Agentic SRE Advanced By Samson Tanimawo, PhD Published Jul 19, 2026 5 min read

The Pre-Flight Check Pattern for Production Agents

Before any high-risk action, the agent runs a checklist: am I in the right environment, do I have approval, is the blast radius understood. The list, in code.

Why pre-flight, every time

An action without a pre-flight is a bug waiting to happen. The agent's view of the world might be stale, the environment might have changed, the prerequisites might not be met. Pre-flight catches all three before the action fires.

The cost of a pre-flight is small (a few extra tool calls, a few seconds). The cost of a wrong action is large (an incident, a postmortem, eroded trust). The trade is one-sided.

Pre-flight is the cheapest safety mechanism the agent has. It does not require extra approvals, does not require a sandbox, does not slow down the team. It just runs before every action and refuses on failure.

What goes on the checklist

Environment check. Is the agent acting in the environment it thinks it is? Production vs staging vs dev. The check is a single tool call; the answer is a string. The agent refuses if the answer surprises it.

Authorisation check. Does the agent have permission to take this action? IAM identity, scoped role, expected to be able to do exactly this. If the check fails, surface the gap; do not retry.

------------------------------

_Questions on the material_:
#1 Could you print the part of the pre-flight article starting with "Why pre-flight, every" and going on through "refuses on failure."?
#2 Can you condense the paragraph of the pre-flight article that begins "Pre-flight is the cheapest safety mechanism" into a short bulleted list of its main points?

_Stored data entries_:

------------------------------

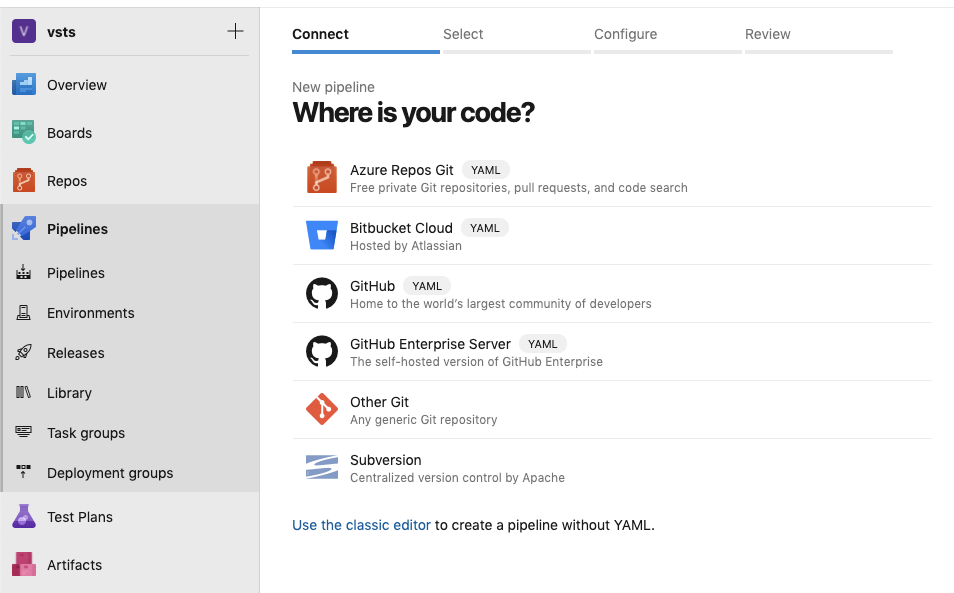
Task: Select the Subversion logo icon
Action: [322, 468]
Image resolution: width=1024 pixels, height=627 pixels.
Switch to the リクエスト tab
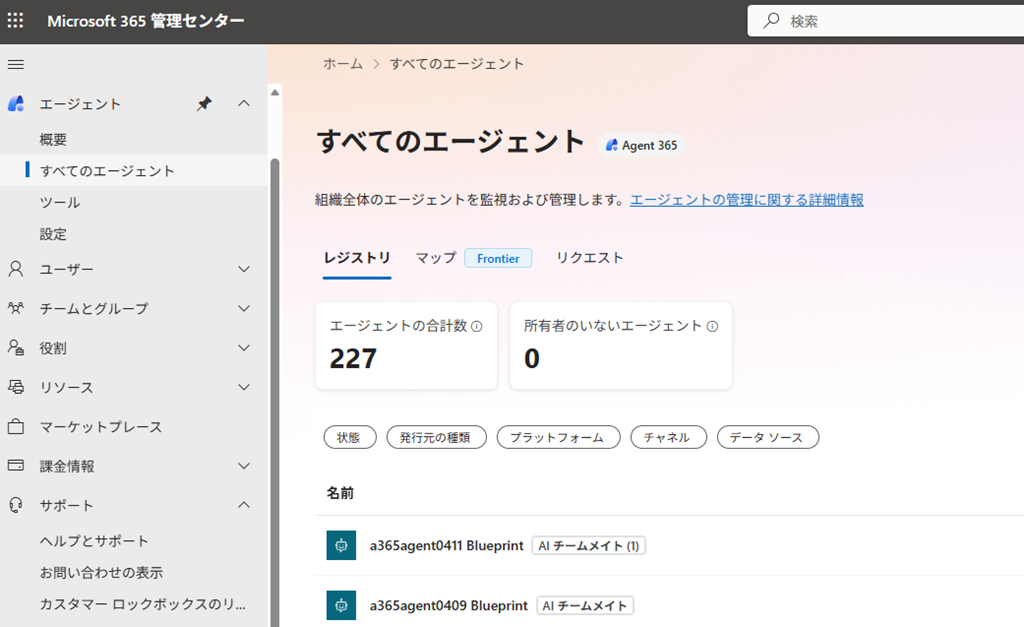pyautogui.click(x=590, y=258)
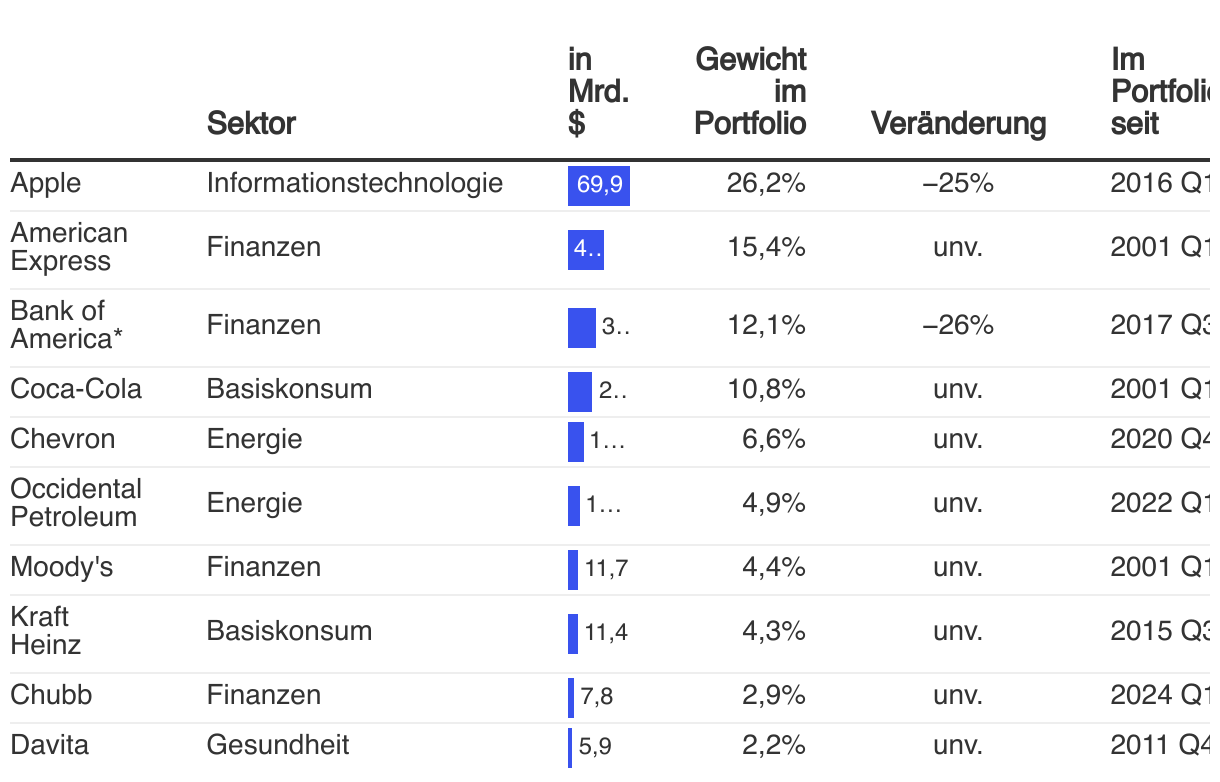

------------------------------

_Responses to the tasks_:
#1
Why pre-flight, every time

An action without a pre-flight is a bug waiting to happen. The agent's view of the world might be stale, the environment might have changed, the prerequisites might not be met. Pre-flight catches all three before the action fires.

The cost of a pre-flight is small (a few extra tool calls, a few seconds). The cost of a wrong action is large (an incident, a postmortem, eroded trust). The trade is one-sided.

Pre-flight is the cheapest safety mechanism the agent has. It does not require extra approvals, does not require a sandbox, does not slow down the team. It just runs before every action and refuses on failure.

#2
- Pre-flight is the agent's cheapest safety mechanism.
- It needs no extra approvals or sandbox and doesn't slow down the team.
- It runs before every action and refuses on failure.